### YOUR OBJECTIVE
Everything in the records except the pictures must be copied out exactly.

### DATA SUPPLIED

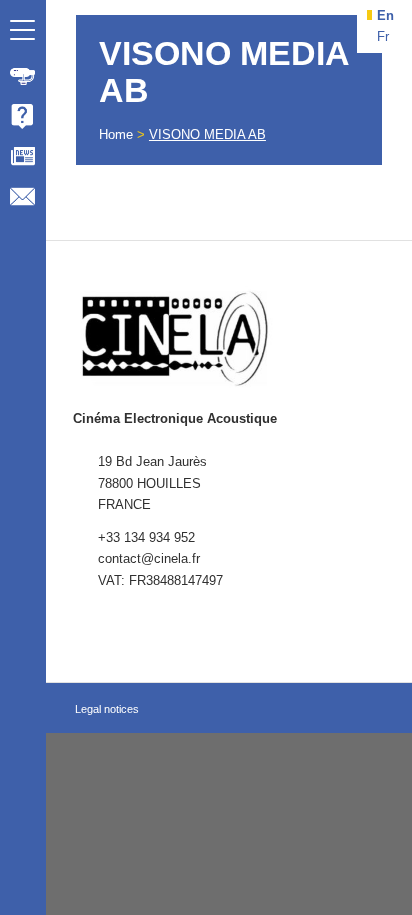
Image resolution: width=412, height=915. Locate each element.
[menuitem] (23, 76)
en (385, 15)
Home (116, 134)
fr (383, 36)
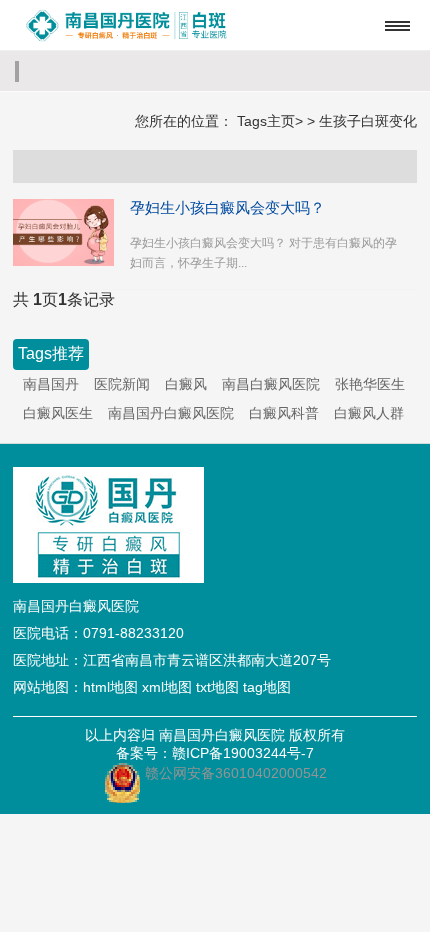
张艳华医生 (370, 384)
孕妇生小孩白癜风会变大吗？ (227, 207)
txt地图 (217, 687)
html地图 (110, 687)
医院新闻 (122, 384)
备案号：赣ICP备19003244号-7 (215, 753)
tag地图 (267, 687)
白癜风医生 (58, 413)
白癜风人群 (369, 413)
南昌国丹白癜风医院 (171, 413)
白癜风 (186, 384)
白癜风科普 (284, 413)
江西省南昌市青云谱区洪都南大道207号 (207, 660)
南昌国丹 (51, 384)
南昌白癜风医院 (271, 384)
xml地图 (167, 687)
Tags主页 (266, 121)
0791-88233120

### SOLVED EXERCISE
Image resolution: width=412, height=915. Locate each element.
[menuitem] (23, 76)
en (385, 15)
Home (116, 134)
fr (383, 36)
张艳华医生 (370, 384)
孕妇生小孩白癜风会变大吗？ (227, 207)
txt地图 (217, 687)
html地图 (110, 687)
医院新闻 (122, 384)
备案号：赣ICP备19003244号-7 (215, 753)
tag地图 (267, 687)
白癜风医生 (58, 413)
白癜风人群 (369, 413)
南昌国丹白癜风医院 (171, 413)
白癜风 (186, 384)
白癜风科普 (284, 413)
江西省南昌市青云谱区洪都南大道207号 (207, 660)
南昌国丹 (51, 384)
南昌白癜风医院 (271, 384)
xml地图 (167, 687)
Tags主页 (266, 121)
0791-88233120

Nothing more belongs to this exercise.